*Task to carry out:*
Copy out exactly the stretch below, from the line with "Open the Support > Enroller Panel widget" through the line with "Task: Select the", both included; the pictures stay out.
Records shown Block Start
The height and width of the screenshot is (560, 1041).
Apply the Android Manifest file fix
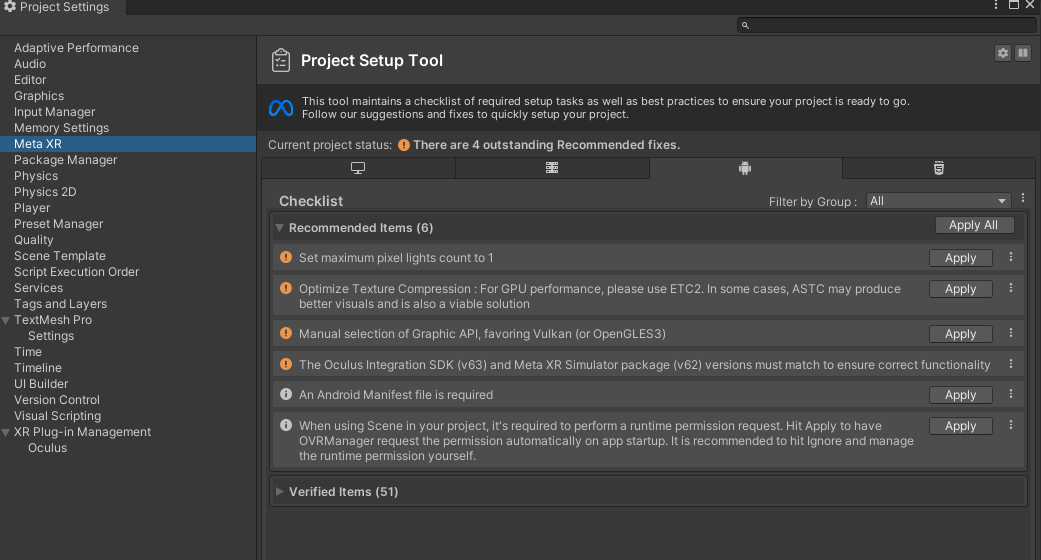960,395
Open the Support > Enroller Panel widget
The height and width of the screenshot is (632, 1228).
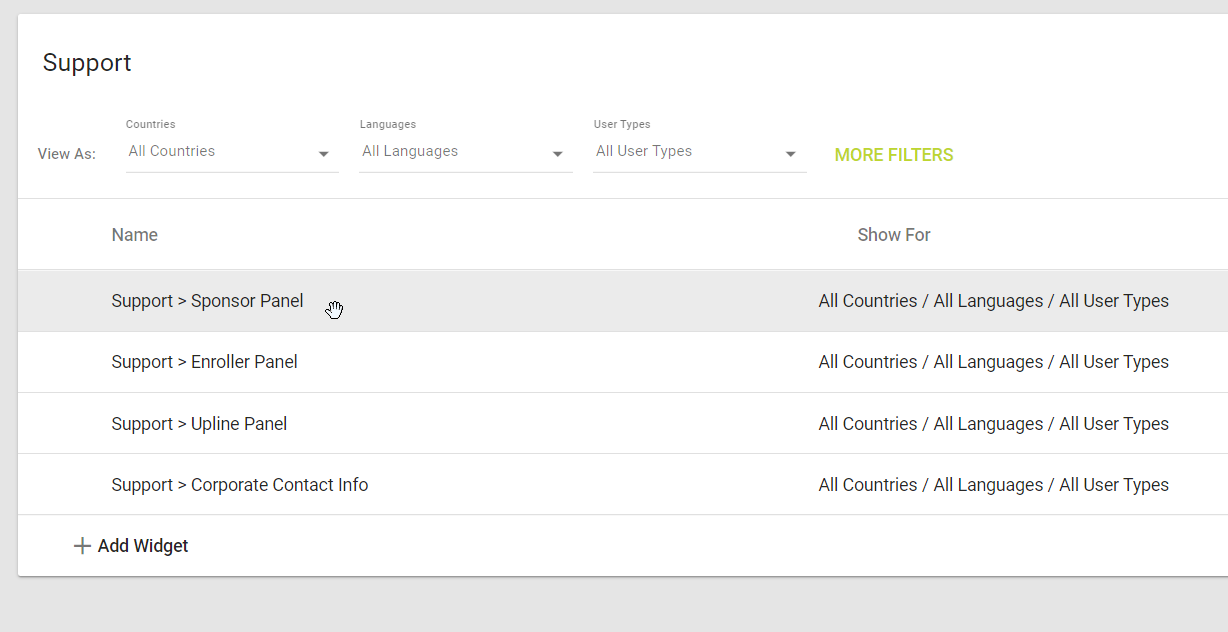tap(204, 362)
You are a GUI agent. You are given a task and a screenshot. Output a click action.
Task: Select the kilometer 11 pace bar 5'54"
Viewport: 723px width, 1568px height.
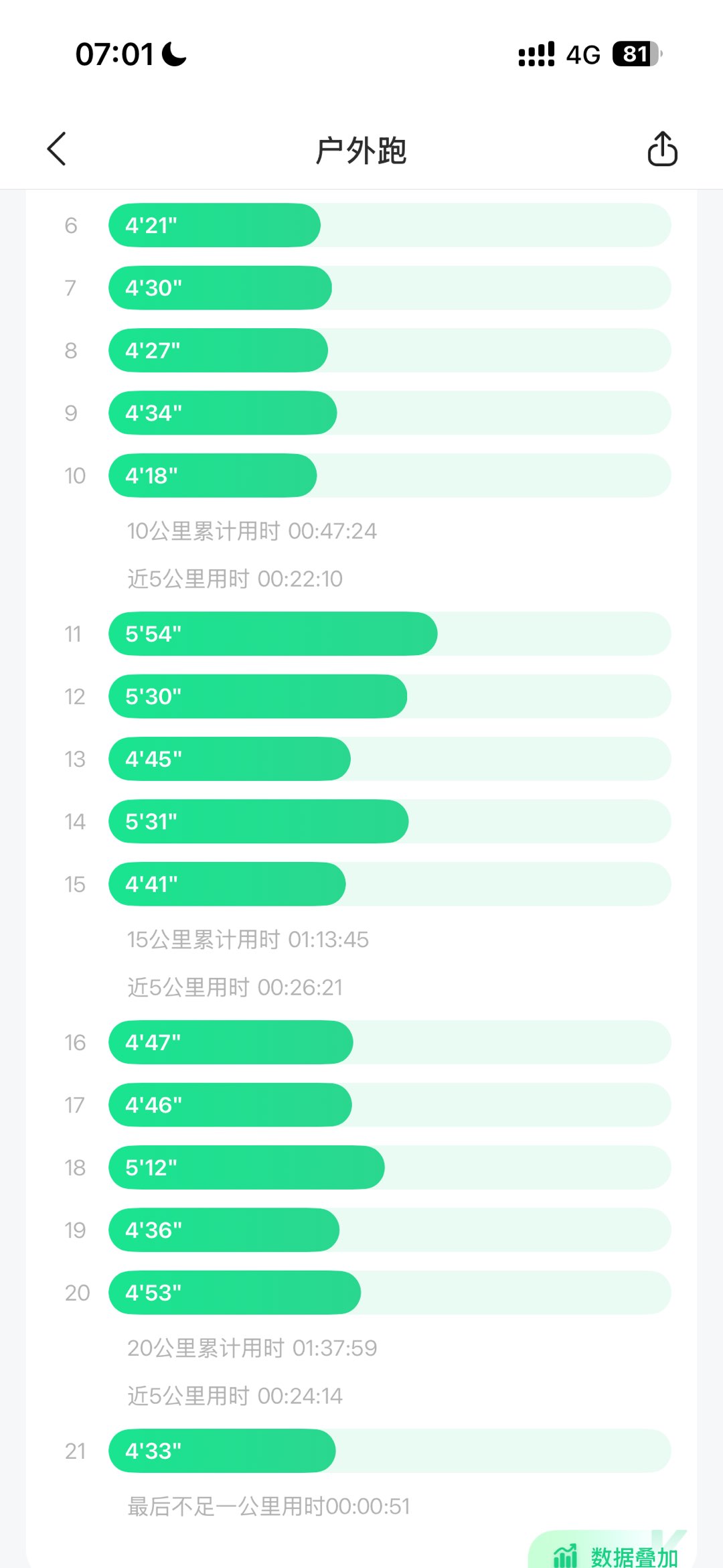pos(272,634)
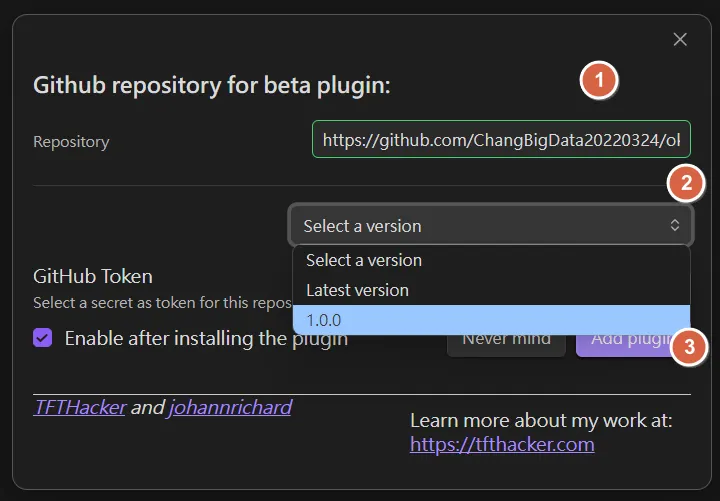Click the Repository field label
The height and width of the screenshot is (501, 720).
(x=71, y=142)
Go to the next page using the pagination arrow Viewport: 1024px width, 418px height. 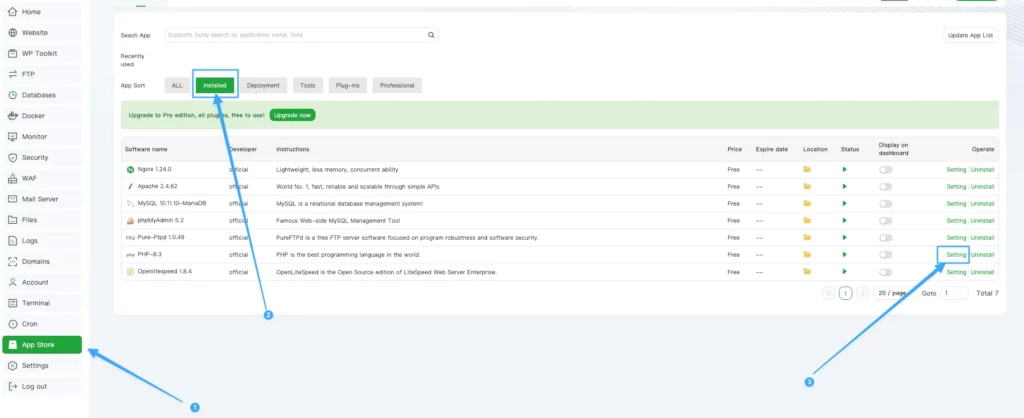[x=862, y=293]
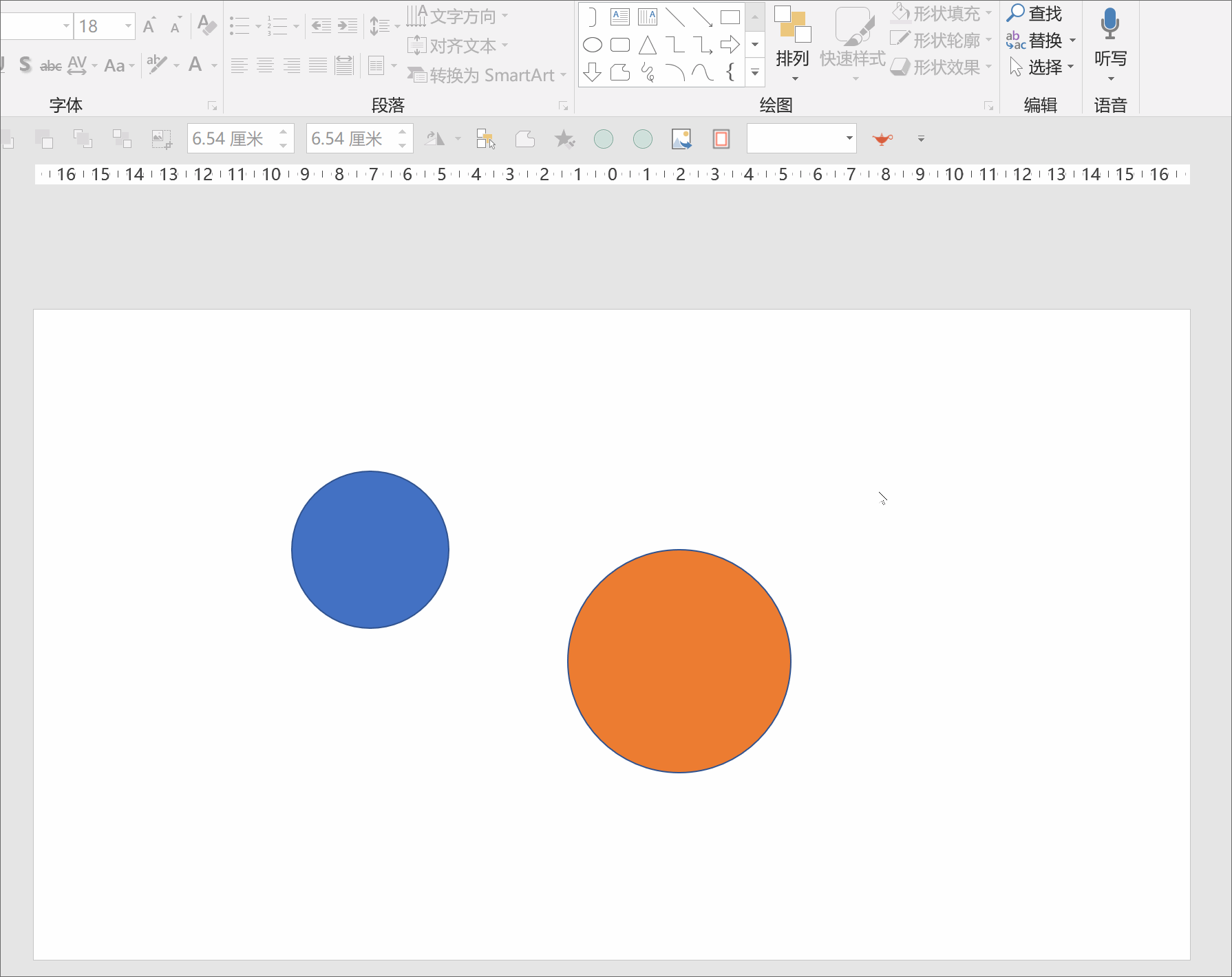Expand the shapes gallery more arrow
1232x977 pixels.
[755, 72]

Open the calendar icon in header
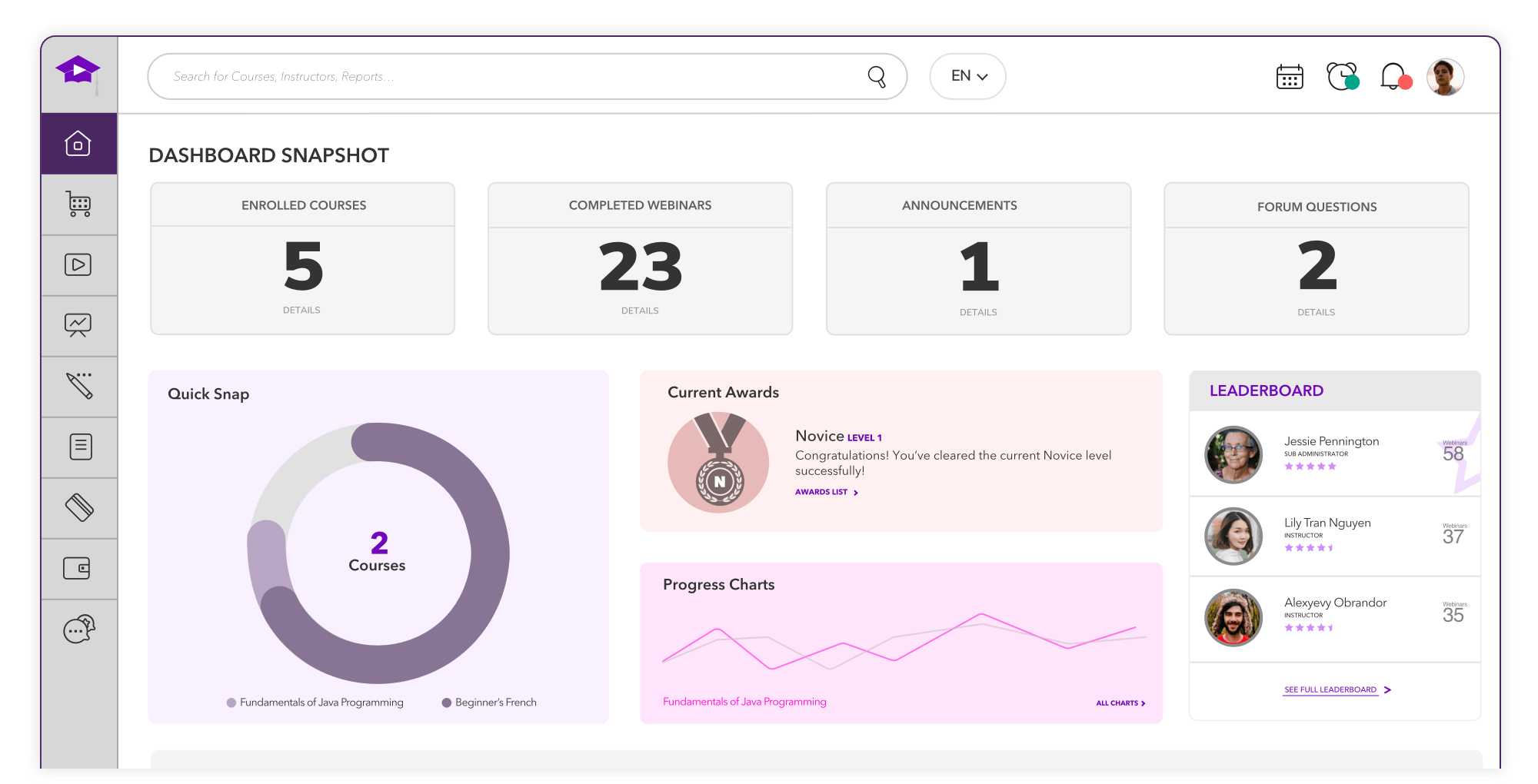pyautogui.click(x=1290, y=77)
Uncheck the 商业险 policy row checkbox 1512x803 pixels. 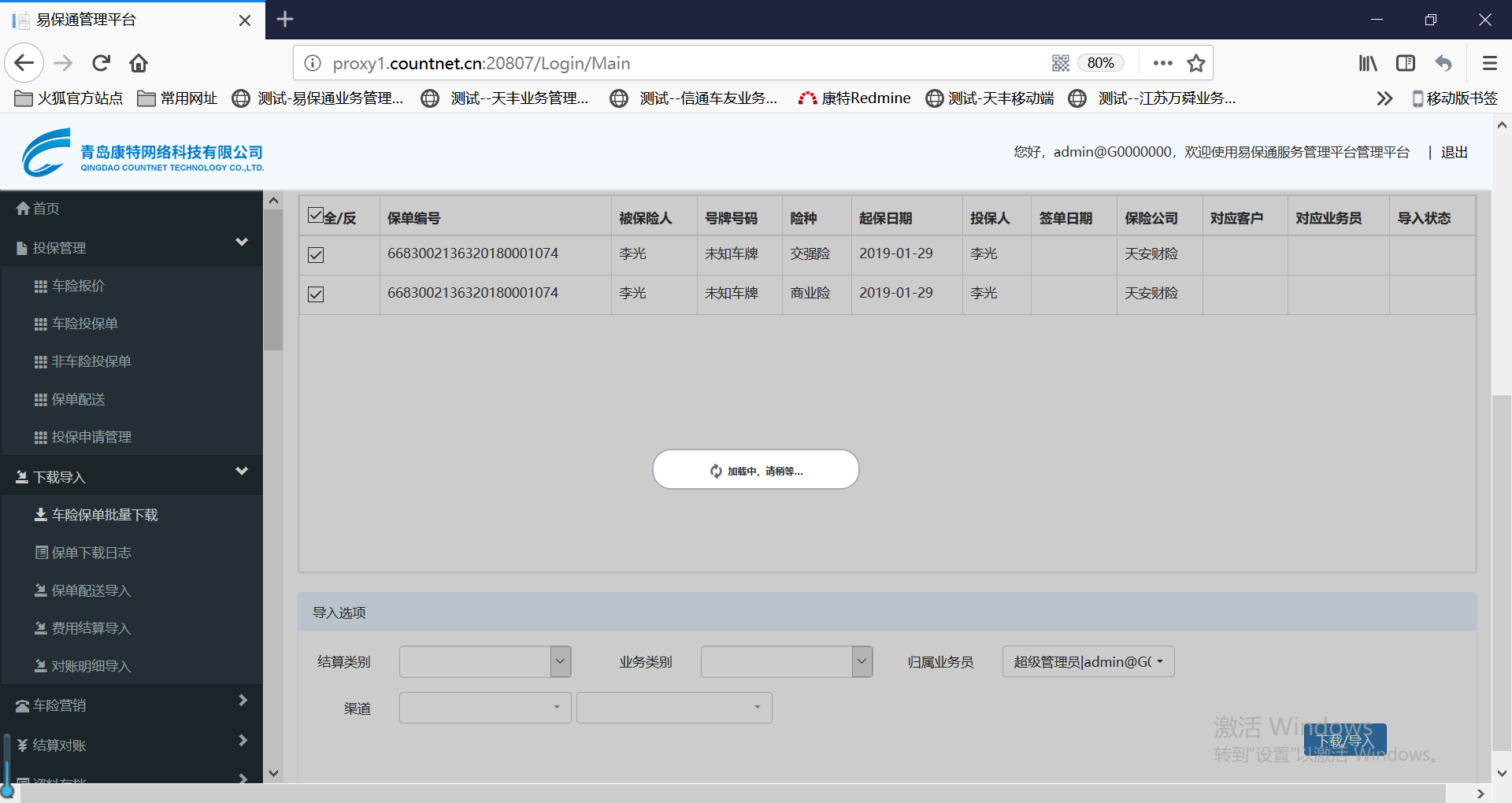click(x=316, y=294)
Records shown Block End
*Worked solution:*
Open the Support > Enroller Panel widget
The height and width of the screenshot is (632, 1228).
tap(204, 362)
You are a GUI agent. You are given a task and a screenshot. Output a click action.
Task: Select the kilometer 11 pace bar 5'54"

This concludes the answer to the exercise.